I'm leaning towards doing the revision now, but if I get good momentum on the Not The Moose Book or "Loki's Fishnets," I'm going to go with it and work on those instead. I guess the decision is that I'll work on the revision, but only as long as it's not to the exclusion of good work on other projects that are ultimately more important to me.

So it looks like some magazines are trying to get a reputation for rejecting people on their birthdays. First me and now Tim. One might think they enjoyed it.

It's Lucia Day! What does that mean? It means that I'm glad I'm not at Gustavus any more! In a normal Swedish or ScanAm setting, the children wake the family singing and bring breakfast to them -- saffron buns if you're going for authenticity without regard to cost. (I have a powerful craving for saffron buns. Heathah's mom makes really good ones.) But at Gustavus, it's a holiday celebrated by six clones singing Christmas carols through the dorms at 5:00 a.m. Guess which method I prefer? Although the clone Christmas carols...well, they sound like a Connie Willis plot device, is what. I have the Lucia song they sometimes sing around the edges of my brain, but I never knew the Swedish words very well, and I never learned an English version. So mostly I'm humming.
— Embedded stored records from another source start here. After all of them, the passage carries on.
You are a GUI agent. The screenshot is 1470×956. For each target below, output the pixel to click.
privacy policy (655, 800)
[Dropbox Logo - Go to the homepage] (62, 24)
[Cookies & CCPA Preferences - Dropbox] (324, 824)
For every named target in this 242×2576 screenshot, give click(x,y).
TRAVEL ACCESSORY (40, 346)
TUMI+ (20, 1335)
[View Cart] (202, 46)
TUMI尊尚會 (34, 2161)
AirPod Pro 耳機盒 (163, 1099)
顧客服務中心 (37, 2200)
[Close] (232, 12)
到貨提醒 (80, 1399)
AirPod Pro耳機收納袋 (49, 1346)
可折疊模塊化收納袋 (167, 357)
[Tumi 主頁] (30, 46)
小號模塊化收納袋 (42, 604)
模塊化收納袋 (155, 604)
It's also Scott's birthday! (Not Michelle's Scott. The other one. "The Real" Scott.) I don't know if his present arrived in time; I hope it did. I specifically shipped it so that he wouldn't have to deal with happybirthdaymerryChristmas when I see him in Omaha. Separate holidays. He's 25, folks. 25. That's old.

And do you know what it means that Scott is 25? (That he was born in 1976, yes, yes, and can now rent most cars with impunity.) It means that this is the 11th of his birthdays for which we've been friends. Next year will be my halfway point, and then after that, I'll have been friends with Scott for more of my life than not. I don't have a lot of friends like that, and Scott and I didn't really take breaks in the middle. The others -- Jimmer and Mindy and Hilary -- I didn't talk to for years in the middle. But even right after Scott and I broke up, my sophomore year of college, we were still friends. I don't think we know how not to be.

Robert was talking awhile ago about how only children miss out on having people who have pretty much always known them, unless they have close cousins (like the Wileys for me). I think that's true, but I plan to live long enough that the first twelve years, the ones where I didn't know Scott, become statistically negligible. I think that's a good plan, don't you? I think I can get Scott on board for that one. Even though he's got sibs.

He's the only person in the world who can invariably make me laugh with the same one word ("happy"). The only one for whom "It's like spaghetti sauce" is an instantly recognized conversational simile. The only one, in short, who is Scott. It's a good thing I'm going to see him in Omaha. Because a year is just too damn long to go.